---- Extracted data
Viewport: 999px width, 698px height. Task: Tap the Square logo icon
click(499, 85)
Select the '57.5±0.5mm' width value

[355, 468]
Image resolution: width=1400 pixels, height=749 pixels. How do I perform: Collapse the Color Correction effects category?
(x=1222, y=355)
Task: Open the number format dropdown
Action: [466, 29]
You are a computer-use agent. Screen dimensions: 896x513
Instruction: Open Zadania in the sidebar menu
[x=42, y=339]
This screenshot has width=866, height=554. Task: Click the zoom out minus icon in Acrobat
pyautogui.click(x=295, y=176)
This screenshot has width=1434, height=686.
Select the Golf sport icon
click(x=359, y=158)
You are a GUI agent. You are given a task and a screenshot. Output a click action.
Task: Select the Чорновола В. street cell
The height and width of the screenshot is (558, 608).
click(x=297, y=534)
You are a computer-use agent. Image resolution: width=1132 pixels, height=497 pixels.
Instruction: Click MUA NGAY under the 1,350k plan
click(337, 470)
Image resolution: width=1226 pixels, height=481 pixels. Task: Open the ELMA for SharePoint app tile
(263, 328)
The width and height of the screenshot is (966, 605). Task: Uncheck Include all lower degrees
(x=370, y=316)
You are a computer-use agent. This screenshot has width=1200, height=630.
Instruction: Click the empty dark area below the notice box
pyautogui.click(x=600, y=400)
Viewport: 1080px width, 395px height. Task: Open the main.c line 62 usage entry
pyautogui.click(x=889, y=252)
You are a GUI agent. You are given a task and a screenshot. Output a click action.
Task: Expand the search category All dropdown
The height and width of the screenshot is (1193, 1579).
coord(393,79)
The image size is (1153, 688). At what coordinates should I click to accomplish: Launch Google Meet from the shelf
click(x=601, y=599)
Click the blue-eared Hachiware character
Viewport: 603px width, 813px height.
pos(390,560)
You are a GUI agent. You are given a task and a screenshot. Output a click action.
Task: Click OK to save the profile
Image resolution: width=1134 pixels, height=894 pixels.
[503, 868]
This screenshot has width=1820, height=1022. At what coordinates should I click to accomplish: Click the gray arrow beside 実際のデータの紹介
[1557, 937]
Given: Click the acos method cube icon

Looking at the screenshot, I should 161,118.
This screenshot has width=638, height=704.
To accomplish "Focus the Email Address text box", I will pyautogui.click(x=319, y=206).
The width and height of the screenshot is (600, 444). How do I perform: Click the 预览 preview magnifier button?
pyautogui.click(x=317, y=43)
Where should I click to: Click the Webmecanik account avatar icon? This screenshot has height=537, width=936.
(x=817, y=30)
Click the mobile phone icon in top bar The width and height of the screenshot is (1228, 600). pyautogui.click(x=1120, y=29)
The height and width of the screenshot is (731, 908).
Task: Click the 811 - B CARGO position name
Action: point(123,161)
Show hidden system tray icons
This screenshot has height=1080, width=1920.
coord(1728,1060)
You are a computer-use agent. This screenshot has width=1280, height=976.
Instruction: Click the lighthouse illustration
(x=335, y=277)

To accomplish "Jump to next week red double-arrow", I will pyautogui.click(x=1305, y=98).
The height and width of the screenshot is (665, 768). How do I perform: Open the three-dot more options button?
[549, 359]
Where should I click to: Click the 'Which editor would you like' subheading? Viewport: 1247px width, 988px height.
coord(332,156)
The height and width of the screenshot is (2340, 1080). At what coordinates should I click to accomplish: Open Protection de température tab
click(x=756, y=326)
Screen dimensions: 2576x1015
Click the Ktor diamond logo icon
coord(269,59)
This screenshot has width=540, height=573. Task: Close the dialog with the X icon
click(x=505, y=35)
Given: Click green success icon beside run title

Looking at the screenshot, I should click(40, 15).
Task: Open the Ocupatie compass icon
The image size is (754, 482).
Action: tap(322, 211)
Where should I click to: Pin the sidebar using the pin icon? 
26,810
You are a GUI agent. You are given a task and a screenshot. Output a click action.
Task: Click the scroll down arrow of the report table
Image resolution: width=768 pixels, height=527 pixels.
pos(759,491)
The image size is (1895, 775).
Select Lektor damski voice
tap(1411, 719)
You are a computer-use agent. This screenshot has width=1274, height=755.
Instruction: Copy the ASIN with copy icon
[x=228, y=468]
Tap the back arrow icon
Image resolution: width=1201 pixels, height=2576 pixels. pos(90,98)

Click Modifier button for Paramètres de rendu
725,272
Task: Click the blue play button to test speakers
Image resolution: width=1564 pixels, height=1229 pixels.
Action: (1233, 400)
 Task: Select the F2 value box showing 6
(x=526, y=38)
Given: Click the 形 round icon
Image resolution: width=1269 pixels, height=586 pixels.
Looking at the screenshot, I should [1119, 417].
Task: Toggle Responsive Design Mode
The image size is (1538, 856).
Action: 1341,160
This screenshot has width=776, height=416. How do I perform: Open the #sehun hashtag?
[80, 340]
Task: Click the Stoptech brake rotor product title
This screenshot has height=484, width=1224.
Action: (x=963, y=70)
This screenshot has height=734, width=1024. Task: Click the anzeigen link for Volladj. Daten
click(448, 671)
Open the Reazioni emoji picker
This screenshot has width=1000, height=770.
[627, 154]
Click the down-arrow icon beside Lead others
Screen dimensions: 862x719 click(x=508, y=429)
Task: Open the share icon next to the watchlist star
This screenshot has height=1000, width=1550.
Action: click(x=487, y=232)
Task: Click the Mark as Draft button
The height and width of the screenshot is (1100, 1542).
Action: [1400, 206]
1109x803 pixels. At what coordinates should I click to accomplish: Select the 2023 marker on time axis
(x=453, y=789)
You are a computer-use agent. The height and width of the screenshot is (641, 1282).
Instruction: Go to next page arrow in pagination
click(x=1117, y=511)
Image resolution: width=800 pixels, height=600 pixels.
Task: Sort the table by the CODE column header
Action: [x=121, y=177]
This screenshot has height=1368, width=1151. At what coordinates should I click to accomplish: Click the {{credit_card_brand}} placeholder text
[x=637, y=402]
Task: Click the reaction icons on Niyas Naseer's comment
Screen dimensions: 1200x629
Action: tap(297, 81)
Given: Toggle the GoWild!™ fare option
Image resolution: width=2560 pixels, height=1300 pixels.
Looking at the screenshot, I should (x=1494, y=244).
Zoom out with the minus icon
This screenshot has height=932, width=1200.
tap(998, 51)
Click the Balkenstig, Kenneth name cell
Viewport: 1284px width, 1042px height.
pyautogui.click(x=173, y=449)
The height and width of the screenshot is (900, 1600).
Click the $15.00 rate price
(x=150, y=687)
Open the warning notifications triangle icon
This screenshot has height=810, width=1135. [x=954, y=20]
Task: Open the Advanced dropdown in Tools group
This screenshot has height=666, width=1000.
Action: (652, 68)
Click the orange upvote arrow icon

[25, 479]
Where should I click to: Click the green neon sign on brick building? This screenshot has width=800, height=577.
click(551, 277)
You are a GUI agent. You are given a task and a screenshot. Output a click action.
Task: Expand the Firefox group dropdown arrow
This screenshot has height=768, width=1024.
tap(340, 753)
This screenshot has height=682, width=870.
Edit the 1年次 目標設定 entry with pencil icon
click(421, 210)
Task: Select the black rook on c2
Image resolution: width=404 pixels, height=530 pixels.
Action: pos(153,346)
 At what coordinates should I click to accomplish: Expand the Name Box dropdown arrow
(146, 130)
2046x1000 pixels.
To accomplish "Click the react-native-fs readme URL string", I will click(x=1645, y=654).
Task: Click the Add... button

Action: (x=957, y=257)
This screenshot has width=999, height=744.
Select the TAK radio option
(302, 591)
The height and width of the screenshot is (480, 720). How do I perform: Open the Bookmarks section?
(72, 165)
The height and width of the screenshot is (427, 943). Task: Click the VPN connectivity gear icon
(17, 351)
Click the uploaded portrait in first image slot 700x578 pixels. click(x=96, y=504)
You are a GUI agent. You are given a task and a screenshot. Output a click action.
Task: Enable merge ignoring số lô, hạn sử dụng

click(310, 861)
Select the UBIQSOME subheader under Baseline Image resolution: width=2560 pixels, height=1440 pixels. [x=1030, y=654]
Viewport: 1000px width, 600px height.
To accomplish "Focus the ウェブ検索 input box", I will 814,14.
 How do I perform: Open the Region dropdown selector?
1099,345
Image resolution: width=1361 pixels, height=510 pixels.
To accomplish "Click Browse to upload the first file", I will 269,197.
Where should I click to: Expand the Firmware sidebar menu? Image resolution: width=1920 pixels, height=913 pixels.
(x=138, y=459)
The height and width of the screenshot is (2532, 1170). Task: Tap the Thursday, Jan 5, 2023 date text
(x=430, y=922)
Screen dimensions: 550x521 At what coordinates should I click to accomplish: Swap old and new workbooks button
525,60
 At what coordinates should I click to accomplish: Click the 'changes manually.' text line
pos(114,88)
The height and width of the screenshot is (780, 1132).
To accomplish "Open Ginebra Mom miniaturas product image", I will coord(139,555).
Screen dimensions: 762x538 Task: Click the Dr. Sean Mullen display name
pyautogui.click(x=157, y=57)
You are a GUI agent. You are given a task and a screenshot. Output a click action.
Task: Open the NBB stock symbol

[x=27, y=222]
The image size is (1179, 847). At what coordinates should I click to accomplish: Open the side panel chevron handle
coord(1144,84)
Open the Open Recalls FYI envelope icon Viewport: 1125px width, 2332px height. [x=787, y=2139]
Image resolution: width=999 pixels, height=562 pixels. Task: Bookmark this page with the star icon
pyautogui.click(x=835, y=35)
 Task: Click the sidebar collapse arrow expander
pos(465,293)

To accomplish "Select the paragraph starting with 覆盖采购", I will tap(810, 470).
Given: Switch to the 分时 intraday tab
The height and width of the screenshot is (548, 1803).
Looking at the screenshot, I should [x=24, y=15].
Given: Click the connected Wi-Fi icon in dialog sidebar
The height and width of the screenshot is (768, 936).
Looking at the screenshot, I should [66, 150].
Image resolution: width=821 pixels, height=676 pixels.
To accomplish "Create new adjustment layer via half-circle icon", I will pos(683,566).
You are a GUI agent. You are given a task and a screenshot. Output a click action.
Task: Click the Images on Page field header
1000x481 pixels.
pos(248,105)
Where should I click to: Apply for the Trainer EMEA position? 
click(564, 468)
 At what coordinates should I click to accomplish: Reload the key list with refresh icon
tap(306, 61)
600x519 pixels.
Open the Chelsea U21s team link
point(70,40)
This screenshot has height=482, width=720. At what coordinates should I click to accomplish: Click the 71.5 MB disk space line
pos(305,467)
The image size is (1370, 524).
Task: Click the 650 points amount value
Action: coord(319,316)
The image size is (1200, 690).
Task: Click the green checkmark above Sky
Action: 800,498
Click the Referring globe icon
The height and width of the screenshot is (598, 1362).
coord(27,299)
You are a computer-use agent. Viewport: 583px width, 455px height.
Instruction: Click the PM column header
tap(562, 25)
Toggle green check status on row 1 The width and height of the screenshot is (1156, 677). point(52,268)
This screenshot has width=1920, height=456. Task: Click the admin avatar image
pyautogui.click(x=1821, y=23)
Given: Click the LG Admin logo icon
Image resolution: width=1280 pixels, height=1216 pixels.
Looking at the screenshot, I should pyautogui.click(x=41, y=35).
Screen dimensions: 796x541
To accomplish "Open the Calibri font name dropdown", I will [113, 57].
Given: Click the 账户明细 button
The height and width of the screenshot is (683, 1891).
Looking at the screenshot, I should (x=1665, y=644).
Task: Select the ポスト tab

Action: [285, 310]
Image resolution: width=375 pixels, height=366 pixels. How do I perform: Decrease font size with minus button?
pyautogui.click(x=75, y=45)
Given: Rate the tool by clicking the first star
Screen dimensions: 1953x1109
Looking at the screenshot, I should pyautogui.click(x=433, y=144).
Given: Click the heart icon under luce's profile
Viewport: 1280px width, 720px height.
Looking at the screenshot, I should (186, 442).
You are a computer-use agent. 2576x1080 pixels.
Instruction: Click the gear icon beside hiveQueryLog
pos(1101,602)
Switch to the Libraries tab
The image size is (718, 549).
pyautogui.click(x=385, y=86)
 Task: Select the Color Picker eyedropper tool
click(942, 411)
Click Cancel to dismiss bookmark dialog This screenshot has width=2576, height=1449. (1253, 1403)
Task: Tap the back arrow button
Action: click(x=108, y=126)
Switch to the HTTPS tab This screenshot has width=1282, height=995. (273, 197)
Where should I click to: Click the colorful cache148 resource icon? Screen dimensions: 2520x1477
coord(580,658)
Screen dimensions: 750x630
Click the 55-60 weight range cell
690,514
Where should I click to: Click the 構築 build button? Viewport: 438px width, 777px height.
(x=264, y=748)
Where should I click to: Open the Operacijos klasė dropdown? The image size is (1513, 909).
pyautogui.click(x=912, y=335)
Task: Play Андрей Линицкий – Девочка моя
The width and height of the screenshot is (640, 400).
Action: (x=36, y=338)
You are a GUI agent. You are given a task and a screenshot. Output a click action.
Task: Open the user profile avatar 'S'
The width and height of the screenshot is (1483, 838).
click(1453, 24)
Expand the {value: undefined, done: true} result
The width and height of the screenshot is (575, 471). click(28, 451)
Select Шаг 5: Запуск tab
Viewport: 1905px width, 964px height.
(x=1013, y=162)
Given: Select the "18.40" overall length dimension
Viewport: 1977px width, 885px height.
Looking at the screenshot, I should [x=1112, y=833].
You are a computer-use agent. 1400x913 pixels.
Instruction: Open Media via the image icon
--------
Assigned task: The lines of the data, from the first through the one containing "has width=1200, height=630.", are to be transcribed exactly.

Your solution:
Viewport: 999px width, 698px height. Task: Tap the Square logo icon
click(499, 85)
Select the '57.5±0.5mm' width value

[355, 468]
Image resolution: width=1400 pixels, height=749 pixels. How do I perform: Collapse the Color Correction effects category?
(x=1222, y=355)
Task: Open the number format dropdown
Action: [466, 29]
You are a computer-use agent. Screen dimensions: 896x513
Instruction: Open Zadania in the sidebar menu
[x=42, y=339]
This screenshot has width=866, height=554. Task: Click the zoom out minus icon in Acrobat
pyautogui.click(x=295, y=176)
This screenshot has width=1434, height=686.
Select the Golf sport icon
click(x=359, y=158)
You are a GUI agent. You are given a task and a screenshot. Output a click action.
Task: Select the Чорновола В. street cell
The height and width of the screenshot is (558, 608).
click(x=297, y=534)
You are a computer-use agent. Image resolution: width=1132 pixels, height=497 pixels.
Instruction: Click MUA NGAY under the 1,350k plan
click(337, 470)
Image resolution: width=1226 pixels, height=481 pixels. Task: Open the ELMA for SharePoint app tile
(263, 328)
The width and height of the screenshot is (966, 605). Task: Uncheck Include all lower degrees
(x=370, y=316)
You are a computer-use agent. This screenshot has width=1200, height=630.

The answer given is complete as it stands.